Assigned task
Go through the records and copy each line where the string "agent" occurs.

Records to process
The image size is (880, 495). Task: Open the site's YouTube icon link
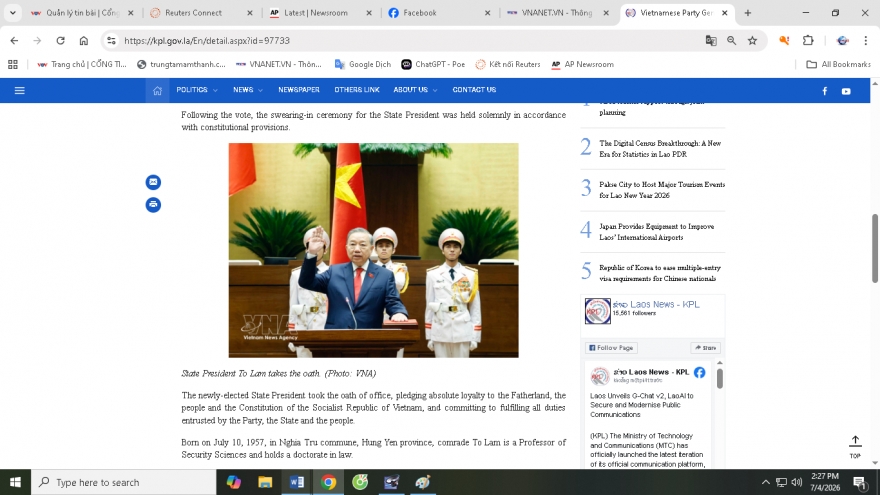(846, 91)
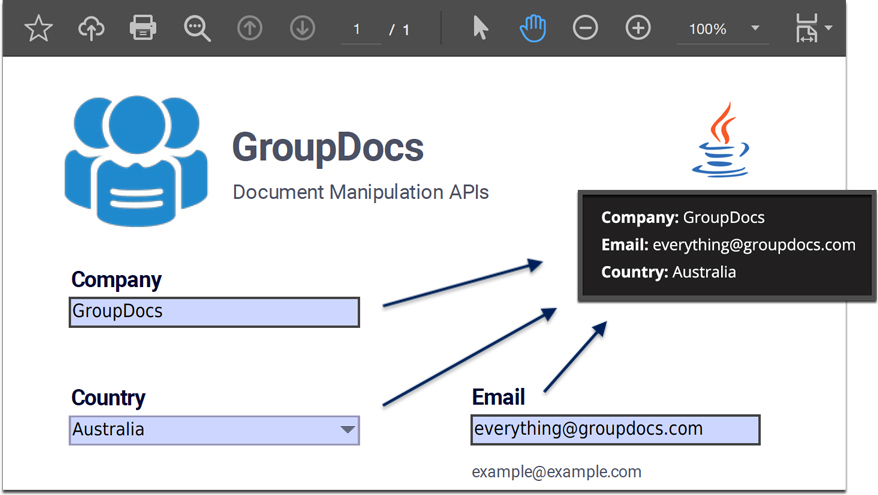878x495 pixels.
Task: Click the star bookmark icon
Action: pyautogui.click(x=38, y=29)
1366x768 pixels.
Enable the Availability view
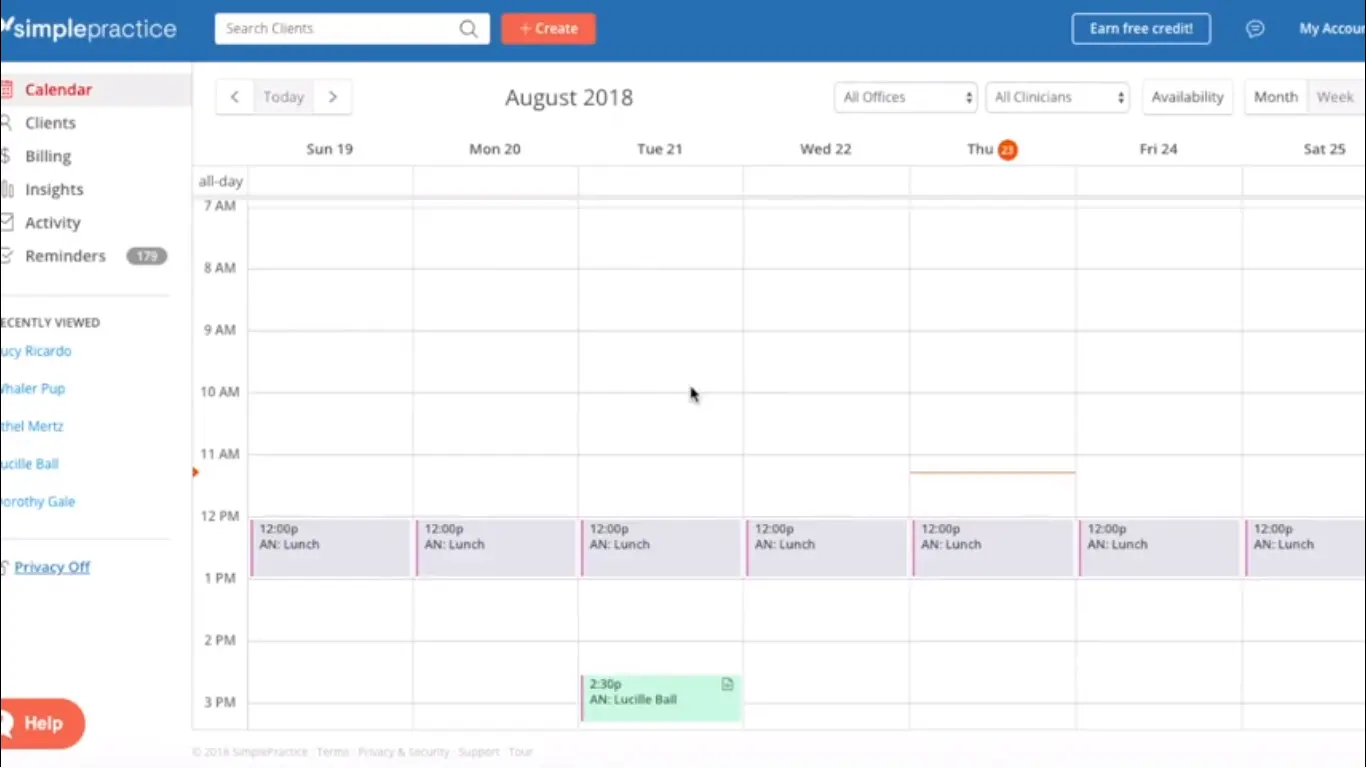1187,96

==

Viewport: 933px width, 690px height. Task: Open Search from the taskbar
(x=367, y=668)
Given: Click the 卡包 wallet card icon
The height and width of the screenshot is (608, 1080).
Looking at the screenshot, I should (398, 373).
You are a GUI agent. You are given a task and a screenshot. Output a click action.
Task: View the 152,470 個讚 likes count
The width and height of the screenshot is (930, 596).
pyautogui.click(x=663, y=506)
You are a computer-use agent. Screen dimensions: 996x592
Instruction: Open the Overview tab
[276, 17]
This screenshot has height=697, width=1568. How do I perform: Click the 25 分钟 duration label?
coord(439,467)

Solved exercise
You are a GUI agent. You are given a task and a screenshot. Output a click action.
You are a computer-use agent. Screen dimensions: 996x592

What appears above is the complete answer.